Polaris Venture Partners

I joined Polaris in early 2002 from Macromedia. In addition to making traditional venture investments in companies such as Allurent and Meridio, I helped start or co-founded four companies Polaris invested in: 8th Ring, Archivas, Thing Labs and Veracode. The strength of Polaris is rooted in its diversification strategy. The firm invests across industries, areas, geographies and stages. To do this well Polaris built a very diverse investment team. In my 7+ years at the firm, I had the pleasure of working with some extraordinary partners and great entrepreneurs. Doing both traditional investing as well as starting companies gave me a unique perspective of venture capital and entrepreneurship. This is how I developed my own approach to venture creation that eventually led to me starting FastIgnite.
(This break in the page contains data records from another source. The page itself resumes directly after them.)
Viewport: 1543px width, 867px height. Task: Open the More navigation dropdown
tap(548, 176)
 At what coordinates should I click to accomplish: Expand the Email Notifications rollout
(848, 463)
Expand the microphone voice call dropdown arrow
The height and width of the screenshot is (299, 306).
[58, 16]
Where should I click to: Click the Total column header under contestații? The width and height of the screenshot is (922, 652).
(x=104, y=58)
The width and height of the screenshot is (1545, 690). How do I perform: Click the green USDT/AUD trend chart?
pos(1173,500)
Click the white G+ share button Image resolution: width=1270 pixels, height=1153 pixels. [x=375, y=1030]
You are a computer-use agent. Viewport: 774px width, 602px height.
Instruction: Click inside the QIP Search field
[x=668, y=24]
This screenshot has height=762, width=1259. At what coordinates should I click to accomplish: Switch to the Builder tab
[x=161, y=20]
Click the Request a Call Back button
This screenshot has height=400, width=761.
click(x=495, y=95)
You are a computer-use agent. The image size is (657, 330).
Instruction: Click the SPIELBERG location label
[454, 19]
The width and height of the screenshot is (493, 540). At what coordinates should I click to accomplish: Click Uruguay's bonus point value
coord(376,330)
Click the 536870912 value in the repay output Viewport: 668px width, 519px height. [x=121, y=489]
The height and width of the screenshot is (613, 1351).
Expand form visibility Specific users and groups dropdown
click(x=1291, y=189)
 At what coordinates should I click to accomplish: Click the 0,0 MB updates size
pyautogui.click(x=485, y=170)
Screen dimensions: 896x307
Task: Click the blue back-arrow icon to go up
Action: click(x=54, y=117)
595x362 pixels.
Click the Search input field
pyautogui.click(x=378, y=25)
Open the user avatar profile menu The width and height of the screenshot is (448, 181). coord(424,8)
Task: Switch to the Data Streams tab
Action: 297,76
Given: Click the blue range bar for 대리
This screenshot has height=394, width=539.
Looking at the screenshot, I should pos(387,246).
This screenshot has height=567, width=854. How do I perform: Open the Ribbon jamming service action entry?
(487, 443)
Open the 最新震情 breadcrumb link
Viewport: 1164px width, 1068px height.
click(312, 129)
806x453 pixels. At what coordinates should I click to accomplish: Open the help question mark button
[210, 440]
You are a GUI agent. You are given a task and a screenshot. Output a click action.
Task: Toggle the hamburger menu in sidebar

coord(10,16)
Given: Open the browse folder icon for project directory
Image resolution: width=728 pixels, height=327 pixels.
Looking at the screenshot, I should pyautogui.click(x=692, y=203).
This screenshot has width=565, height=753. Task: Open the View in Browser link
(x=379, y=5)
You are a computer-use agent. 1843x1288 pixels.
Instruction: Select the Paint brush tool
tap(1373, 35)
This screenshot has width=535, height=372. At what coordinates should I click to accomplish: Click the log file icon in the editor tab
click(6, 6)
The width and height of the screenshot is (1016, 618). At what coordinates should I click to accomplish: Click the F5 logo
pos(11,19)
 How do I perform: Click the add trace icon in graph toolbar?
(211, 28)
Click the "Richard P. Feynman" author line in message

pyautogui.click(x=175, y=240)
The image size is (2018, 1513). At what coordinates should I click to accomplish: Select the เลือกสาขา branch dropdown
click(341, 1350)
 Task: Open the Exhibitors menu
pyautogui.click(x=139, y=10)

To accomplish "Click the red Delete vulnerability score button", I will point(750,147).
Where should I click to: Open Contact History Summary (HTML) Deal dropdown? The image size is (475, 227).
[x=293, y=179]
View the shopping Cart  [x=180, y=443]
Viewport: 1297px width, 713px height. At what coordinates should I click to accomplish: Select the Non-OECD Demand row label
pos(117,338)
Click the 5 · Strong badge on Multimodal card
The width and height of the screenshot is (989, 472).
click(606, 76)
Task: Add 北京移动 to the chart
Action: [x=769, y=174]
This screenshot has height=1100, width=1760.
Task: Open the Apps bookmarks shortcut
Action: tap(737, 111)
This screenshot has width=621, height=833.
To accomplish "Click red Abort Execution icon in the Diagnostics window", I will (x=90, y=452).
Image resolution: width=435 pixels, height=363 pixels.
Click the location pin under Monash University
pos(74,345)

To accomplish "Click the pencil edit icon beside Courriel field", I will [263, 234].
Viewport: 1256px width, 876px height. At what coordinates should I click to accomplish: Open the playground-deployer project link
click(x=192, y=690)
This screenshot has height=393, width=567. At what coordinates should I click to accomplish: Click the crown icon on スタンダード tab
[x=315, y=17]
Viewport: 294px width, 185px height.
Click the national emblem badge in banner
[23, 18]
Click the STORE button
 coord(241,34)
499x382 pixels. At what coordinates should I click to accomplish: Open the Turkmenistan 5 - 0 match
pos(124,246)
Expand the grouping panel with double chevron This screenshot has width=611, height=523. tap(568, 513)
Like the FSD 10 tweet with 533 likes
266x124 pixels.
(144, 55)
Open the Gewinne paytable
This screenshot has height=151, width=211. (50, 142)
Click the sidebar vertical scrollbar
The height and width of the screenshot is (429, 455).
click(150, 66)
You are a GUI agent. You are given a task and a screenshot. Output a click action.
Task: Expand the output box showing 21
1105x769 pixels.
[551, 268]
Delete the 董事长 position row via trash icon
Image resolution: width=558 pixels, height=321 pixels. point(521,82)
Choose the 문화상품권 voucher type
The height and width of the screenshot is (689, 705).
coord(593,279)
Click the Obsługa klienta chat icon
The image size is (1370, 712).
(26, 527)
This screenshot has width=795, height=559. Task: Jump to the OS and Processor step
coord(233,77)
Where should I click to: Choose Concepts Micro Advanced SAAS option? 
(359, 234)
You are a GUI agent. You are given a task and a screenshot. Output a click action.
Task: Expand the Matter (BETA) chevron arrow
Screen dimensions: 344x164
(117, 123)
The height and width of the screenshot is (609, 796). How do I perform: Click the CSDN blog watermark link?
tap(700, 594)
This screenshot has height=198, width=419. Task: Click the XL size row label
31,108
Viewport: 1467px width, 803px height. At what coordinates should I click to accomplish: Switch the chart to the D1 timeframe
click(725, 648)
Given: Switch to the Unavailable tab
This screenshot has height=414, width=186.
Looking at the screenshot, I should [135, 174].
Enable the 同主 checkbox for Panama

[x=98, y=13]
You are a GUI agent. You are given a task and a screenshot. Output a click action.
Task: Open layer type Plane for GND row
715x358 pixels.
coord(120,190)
Thing Labs (a.k.a, Plinky)

Plinky, which is now ThingLabs, was the fourth company I started at Polaris. I co-founded the company with former Googler Jason Shellen who was at Pyra Labs, maker of Blogger, with @ev and later created Google Reader. The story is one of serendipity. Jason and I met through my partner Mike Hirshland. Jason had some novel ideas about how to drive consumer engagement by radically changing the experience for creating user-generated content. At the time I had been thinking a lot about UGC monetization in the context of SEO. We hit it off and our ideas meshed nicely. We talked casually about starting something for a few months and in early April of 2008 we decided to go for it. Two months later Polaris, SoftTech VC (Jeff Clavier) and some West Coast angels seeded the company. Working with Jason got me deep into the social Web. I was interim CTO at Plinky for a little over a year. After that, the mission of the company expanded and it became Thing Labs. Brizzly, the leading product, is the best Twitter client on the market.

Tollbit

I am a co-founder of Tollbit, a cloud virtualization company that’s still in stealth.

Veracode

Veracode is the leader in on-demand application risk management solutions. Its ultimate goal is to bring the software industry to a higher standard of development, evaluation and procurement of software. Veracode was the second company I helped start while at Polaris. Together with fellow VC Jeff Fagnan and Maria Cirino (who wasn’t a VC then but started .406 Ventures since) I helped lead founds Christien Rioux a.k.a. DilDog and Chris Wysopal a.k.a. Weld Pond (originally from @Stake and the L0pht before) spin out from Symantec and completely revamp their product roadmap and business model. The process took over a year but was well worth it. We made the investment in March of 2006. Maria jumped in as acting CEO. We recruited Matt Moynahan soon after to run the company. Veracode was my first experience with building a technology-leveraged services company with SaaS as the solution delivery vehicle.